- BREVE COMPITO A
Nell'estratto sugli Atti degli Apostoli, quanti uomini fecero la congiura contro Paolo?

- ESTRATTO DELLA PAGINA
══════════

Atti degli Apostoli – Capitolo 23

Paolo dinanzi al sinedrio 1Con lo sguardo fisso al sinedrio, Paolo disse: «Fratelli, io ho agito fino ad oggi davanti a Dio in piena rettitudine di coscienza». 2Ma il sommo sacerdote Anania ordinò ai presenti di percuoterlo sulla bocca. 3Paolo allora gli disse: «Dio percuoterà te, muro imbiancato! Tu siedi a giudicarmi secondo la Legge e contro la Legge comandi di percuotermi?». 4E i presenti dissero: «Osi insultare il sommo sacerdote di Dio?». 5Rispose Paolo: «Non sapevo, fratelli, che fosse il sommo sacerdote; sta scritto infatti: Non insulterai il capo del tuo popolo». 6Paolo, sapendo che una parte era di sadducei e una parte di farisei, disse a gran voce nel sinedrio: «Fratelli, io sono fariseo, figlio di farisei; sono chiamato in giudizio a motivo della speranza nella risurrezione dei morti».7Appena ebbe detto questo, scoppiò una disputa tra farisei e sadducei e l’assemblea si divise. 8I sadducei infatti affermano che non c’è risurrezione né angeli né spiriti; i farisei invece professano tutte queste cose. 9Ci fu allora un grande chiasso e alcuni scribi del partito dei farisei si alzarono in piedi e protestavano dicendo: «Non troviamo nulla di male in quest’uomo. Forse uno spirito o un angelo gli ha parlato». 10La disputa si accese a tal punto che il comandante, temendo che Paolo venisse linciato da quelli, ordinò alla truppa di scendere, portarlo via e ricondurlo nella fortezza. 11La notte seguente gli venne accanto il Signore e gli disse: «Coraggio! Come hai testimoniato a Gerusalemme le cose che mi riguardano, così è necessario che tu dia testimonianza anche a Roma».

Il complotto contro Paolo 12Fattosi giorno, i Giudei ordirono un complotto e invocarono su di sé la maledizione, dicendo che non avrebbero né mangiato né bevuto finché non avessero ucciso Paolo. 13Erano più di quaranta quelli che fecero questa congiura. 14Essi si presentarono ai capi dei sacerdoti e agli anziani e dissero: «Ci siamo obbligati con giuramento solenne a non mangiare nulla sino a che non avremo ucciso Paolo. 15Voi dunque, insieme al sinedrio, dite ora al comandante che ve lo conduca giù, con il pretesto di esaminare più attentamente il suo caso; noi intanto ci teniamo pronti a ucciderlo prima che arrivi». 16Ma il figlio della sorella di Paolo venne a sapere dell’agguato; si recò alla fortezza, entrò e informò Paolo. 17Questi allora fece chiamare uno dei centurioni e gli disse: «Conduci questo ragazzo dal comandante, perché ha qualche cosa da riferirgli». 18Il centurione lo prese e lo condusse dal comandante dicendo: «Il prigioniero Paolo mi ha fatto chiamare e mi ha chiesto di condurre da te questo ragazzo, perché ha da dirti qualche cosa». 19Il comandante lo prese per mano, lo condusse in disparte e gli chiese: «Che cosa hai da riferirmi?». 20Rispose: «I Giudei si sono messi d’accordo per chiederti di condurre domani Paolo nel sinedrio, con il pretesto di indagare più accuratamente nei suoi riguardi. 21Tu però non lasciarti convincere da loro, perché più di quaranta dei loro uomini gli tendono un agguato: hanno invocato su di sé la maledizione, dicendo che non avrebbero né mangiato né bevuto finché non l’avessero ucciso; e ora stanno pronti, aspettando il tuo consenso». 22Il comandante allora congedò il ragazzo con questo ordine: «Non dire a nessuno che mi hai dato queste informazioni».

══════════

- BREVE COMPITO B
Trascrivi tutte le righe dell'elenco qui sotto in una tabella Markdown con le colonne «Numero» e «Riga», omettendo le righe vuote. Lascia fuori dalla risposta le immagini.

══════════

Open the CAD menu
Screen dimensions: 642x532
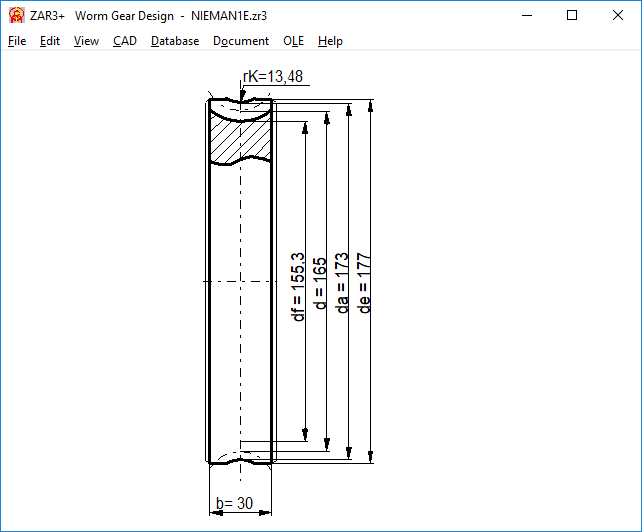pyautogui.click(x=125, y=41)
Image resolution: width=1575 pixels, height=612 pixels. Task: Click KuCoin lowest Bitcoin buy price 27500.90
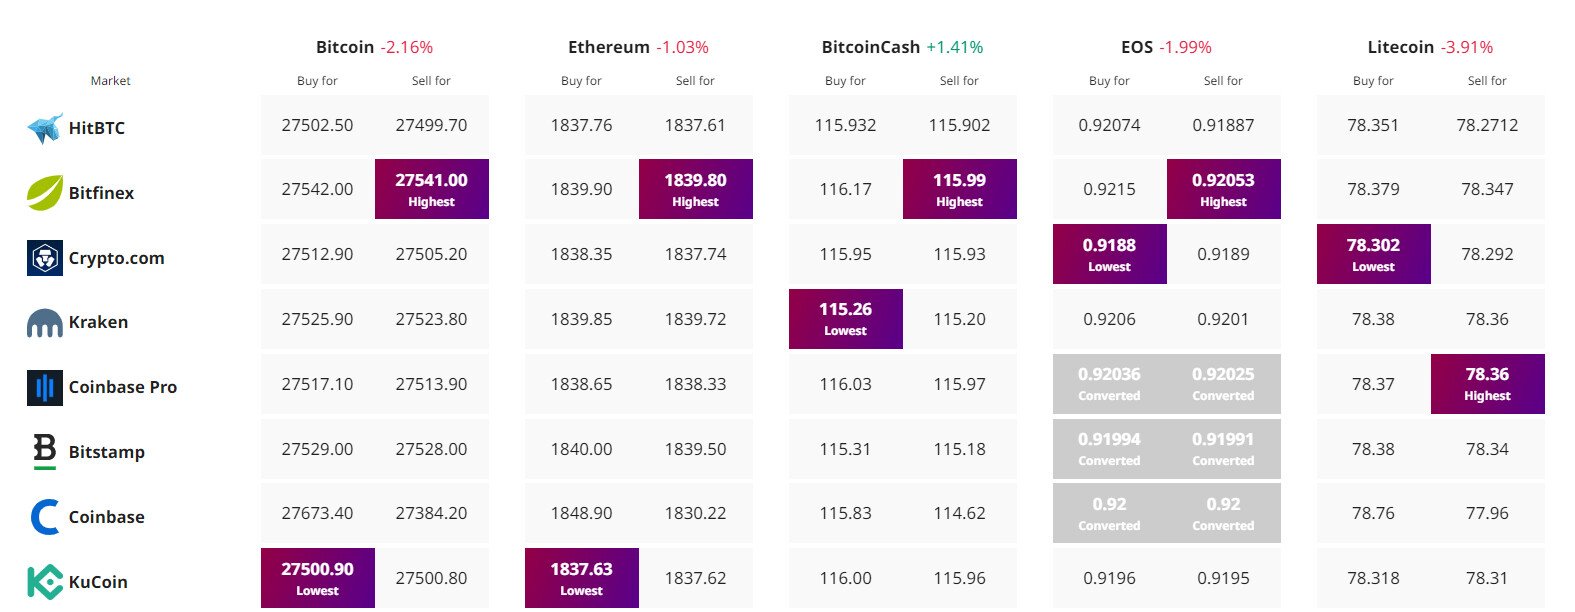[x=317, y=578]
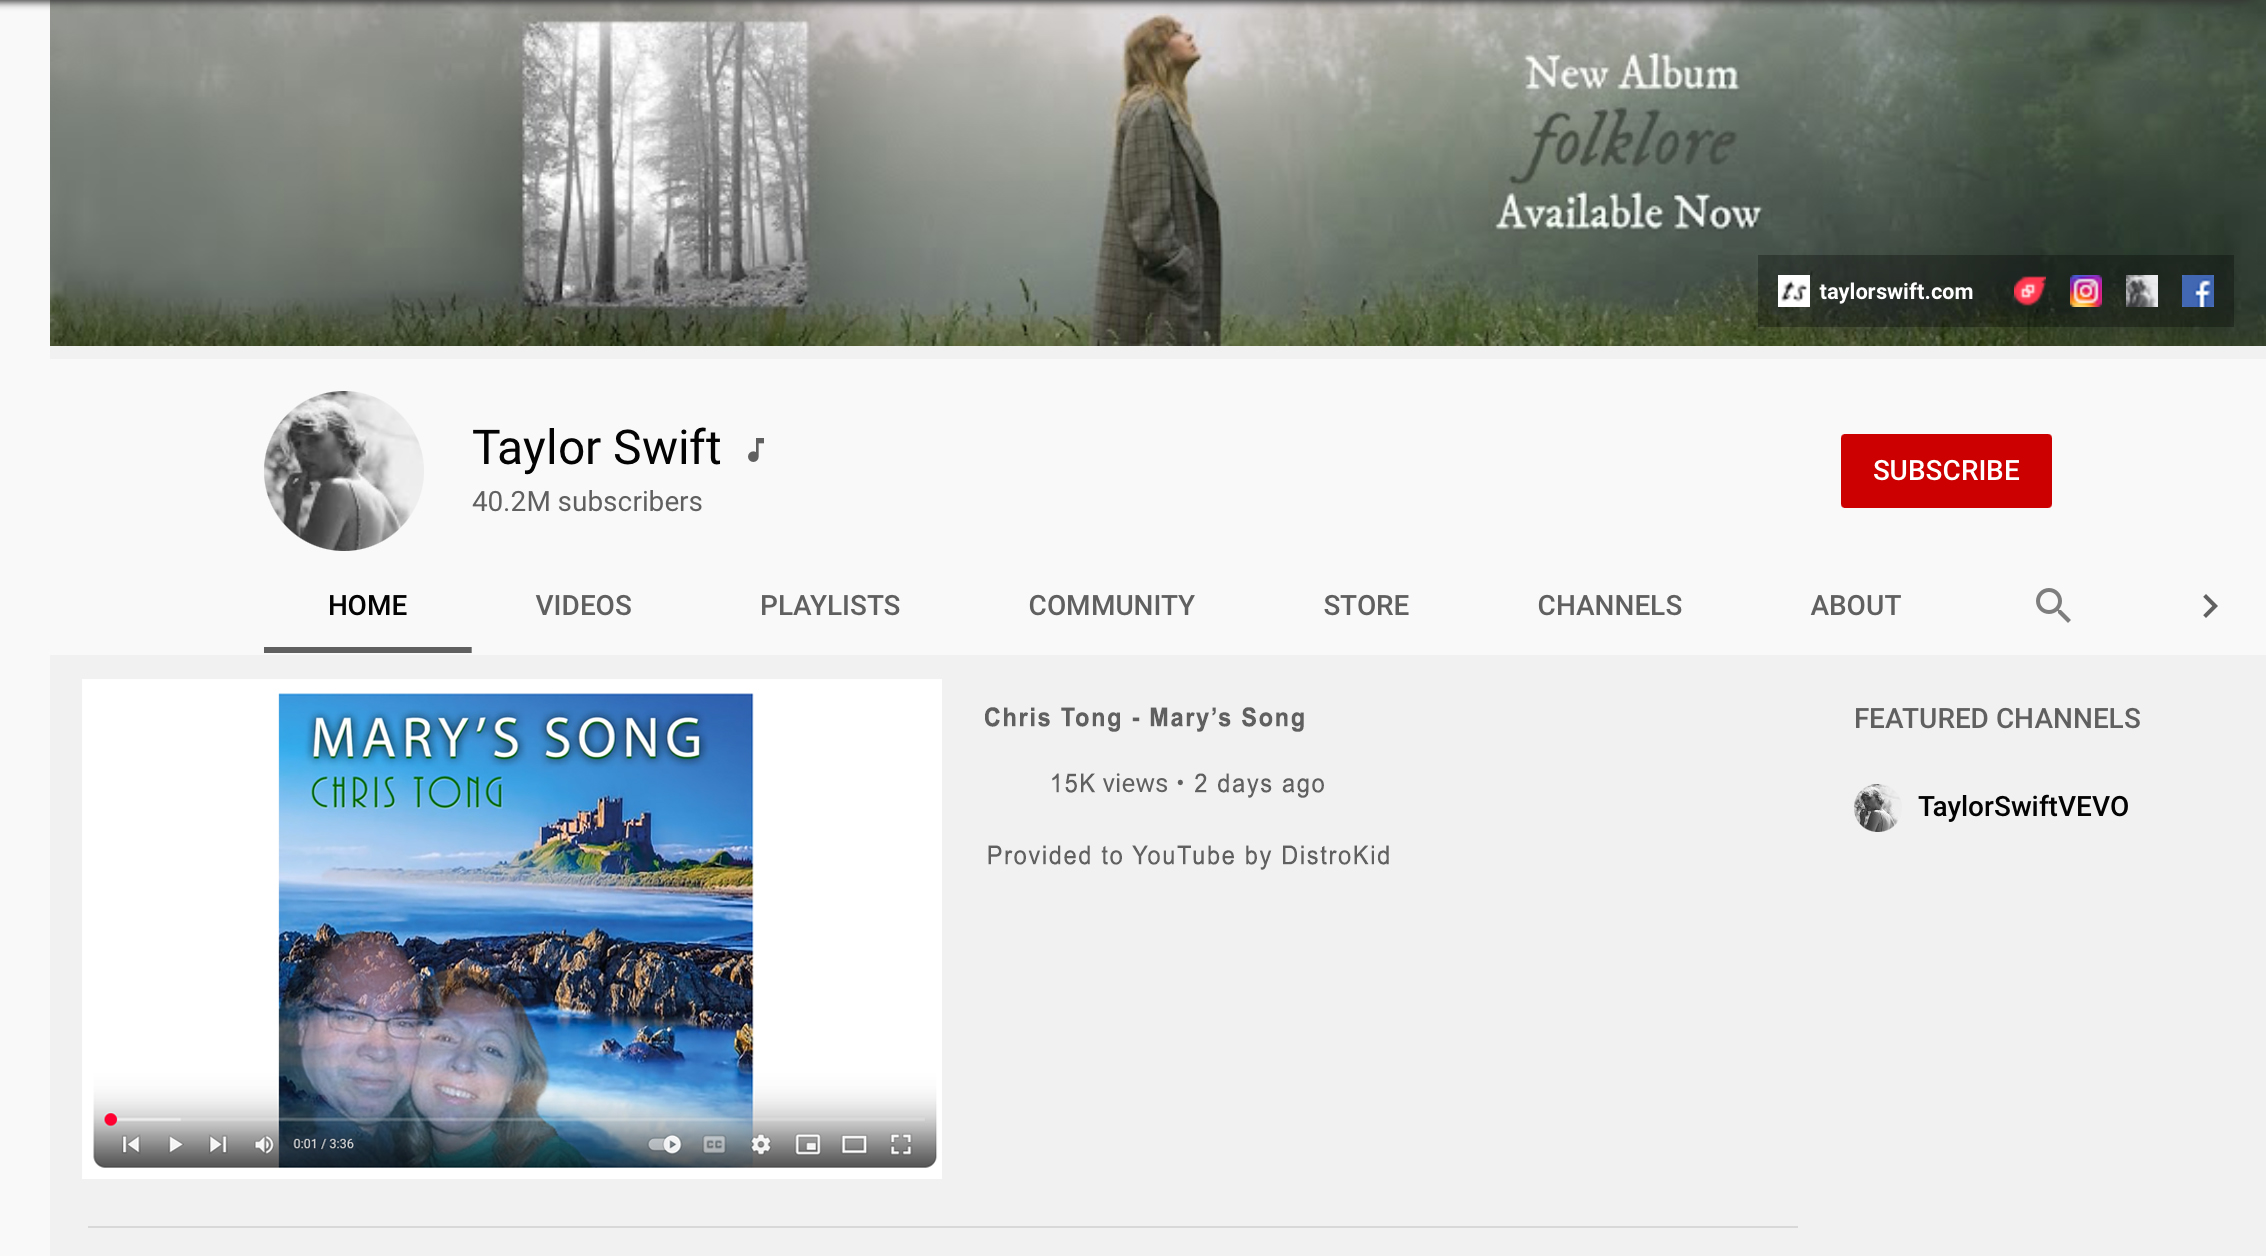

══════════

- SOLUZIONE SCRITTA A
Più di quaranta.

- SOLUZIONE SCRITTA B
| Numero | Riga |
|---|---|
| 1 | Open the CAD menu |
| 2 | Screen dimensions: 642x532 |
| 3 | pyautogui.click(x=125, y=41) |
| 4 | Image resolution: width=1575 pixels, height=612 pixels. Task: Click KuCoin lowest Bitcoin buy price 27500.90 |
| 5 | [x=317, y=578] |